La Cei alla luce della legge approvata in Toscana è da poco intervenuta sul tema invitando ad evitare strumentalizzazioni e sottolineando la necessità di un confronto in Parlamento. Perché è preferibile una norma nazionale?

«La tutela della vita umana dal concepimento alla sua fine naturale è parte essenziale dalla nostra società civile e da questa deriva un insieme di valori e di principi che la garantiscono. La dinamica del dono, la difesa della persona fragile, la cura e le cure verso gli ammalati, ne costituiscono un esempio, insieme all’impegno di trasmettere questi capisaldi alle giovani generazioni. Da qui la necessità di mantenere questo quadro di riferimento concretandolo pure in forme legislative. Esse possono presentarsi in modalità diverse, ad esempio, agendo su forme di depenalizzazione o introducendo elementi nuovi, ma volte sempre a rafforzare la coesione attorno ai valori condivisi che hanno nella vita e nella sua tutela la condizione fondamentale per usufruire di ogni altro bene. Una norma nazionale impedisce differenze sostanziali da regione a regione e possibili abusi e non permette di aprire la porta, come di fatto è accaduto in tanti Stati, ad una generalizzazione dell’eutanasia consentita per molteplici ragioni, anche verso i minori, le persone disabili e i carcerati. Occorre prestare molta attenzione per non lasciarsi prendere da queste derive eutanasiche. Il pericolo è reale».

Come garantire la dignità del malato ed evitare il rischio di accanimento terapeutico?

«Il malato è persona che richiede il rispetto e la tutela della dignità della sua vita. Può essere inguaribile, ma non è mai “incurabile”, nel senso che possono venire meno le terapie efficaci - ben inteso nell’accesso universalistico alle cure garantito dalla Costituzione – ma mai il prendersi cura e l’accompagnare con quell’insieme di cure relazionali, sanitarie, spirituali, sociali che prendono, in diversi casi, il nome di cure palliative. Alludendo al caldo mantello – il palium – che avvolge e riscalda.

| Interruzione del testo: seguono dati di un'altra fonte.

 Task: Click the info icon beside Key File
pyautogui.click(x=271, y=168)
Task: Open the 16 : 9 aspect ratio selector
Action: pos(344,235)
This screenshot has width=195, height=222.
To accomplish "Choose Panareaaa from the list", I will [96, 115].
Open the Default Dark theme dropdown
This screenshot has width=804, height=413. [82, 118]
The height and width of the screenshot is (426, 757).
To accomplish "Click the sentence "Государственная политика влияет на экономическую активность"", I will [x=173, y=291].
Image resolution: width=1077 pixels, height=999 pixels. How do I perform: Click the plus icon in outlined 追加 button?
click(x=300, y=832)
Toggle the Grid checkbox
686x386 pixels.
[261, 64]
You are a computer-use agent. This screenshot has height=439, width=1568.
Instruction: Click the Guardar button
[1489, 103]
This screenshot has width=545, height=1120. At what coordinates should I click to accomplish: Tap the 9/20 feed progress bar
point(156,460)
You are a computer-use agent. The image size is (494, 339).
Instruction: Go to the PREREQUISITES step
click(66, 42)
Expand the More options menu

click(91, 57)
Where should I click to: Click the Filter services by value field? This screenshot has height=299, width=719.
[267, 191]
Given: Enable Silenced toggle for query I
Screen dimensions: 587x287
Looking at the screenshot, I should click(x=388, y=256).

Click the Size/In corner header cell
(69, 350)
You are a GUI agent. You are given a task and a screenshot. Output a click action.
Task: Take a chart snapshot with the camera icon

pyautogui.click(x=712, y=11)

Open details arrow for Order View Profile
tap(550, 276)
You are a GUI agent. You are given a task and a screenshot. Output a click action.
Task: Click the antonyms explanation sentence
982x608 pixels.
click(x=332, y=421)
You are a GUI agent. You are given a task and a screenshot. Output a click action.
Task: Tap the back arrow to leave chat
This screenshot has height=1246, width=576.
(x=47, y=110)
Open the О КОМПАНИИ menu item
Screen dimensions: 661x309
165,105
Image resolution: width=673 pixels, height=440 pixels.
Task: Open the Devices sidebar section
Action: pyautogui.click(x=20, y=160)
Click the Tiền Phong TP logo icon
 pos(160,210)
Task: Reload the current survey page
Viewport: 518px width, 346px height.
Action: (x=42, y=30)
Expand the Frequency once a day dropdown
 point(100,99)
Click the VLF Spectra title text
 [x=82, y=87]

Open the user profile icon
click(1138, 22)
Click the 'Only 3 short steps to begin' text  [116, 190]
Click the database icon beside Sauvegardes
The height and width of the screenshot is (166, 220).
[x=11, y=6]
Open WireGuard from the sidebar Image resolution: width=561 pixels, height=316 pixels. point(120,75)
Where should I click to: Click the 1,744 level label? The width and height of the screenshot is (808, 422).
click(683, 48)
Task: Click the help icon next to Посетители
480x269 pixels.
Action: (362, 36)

Questo impegno contempla il riconoscere la nascita e la morte come eventi naturali e in questa evidenza occorre riconoscere quando le attività terapeutiche non costituiscono più delle vere terapie, capaci di migliorare le condizioni del malato o di fare regredire il male o di bloccarlo, ma hanno soltanto lo scopo di rallentare ad ogni costo l’approssimarsi della morte, favorendo un prolungamento forzato e macchinoso della vita del paziente. In tal caso siamo davanti all’accanimento terapeutico. Ci sono criteri per definirlo – il ricorso ai mezzi ordinari o straordinari, la proporzionalità della cura – che vanno parametrati sulle situazioni specifiche, ma mai con una finalità eutanasica. Di grande rilievo, in queste situazioni, è il rapporto fiduciale instaurato tra il paziente, spesso i suoi familiari, e il personale sanitario chiamato ad agire in scienza e coscienza. Il progresso della scienza medica pone di continuo nuovi interrogativi, così pure le politiche sanitarie e il ricorso all’intelligenza artificiale, ragioni ulteriori per tenere alto e non intaccabile il valore della persona e quell’insieme di criteri che ne garantiscano la salvaguardia e la dignità».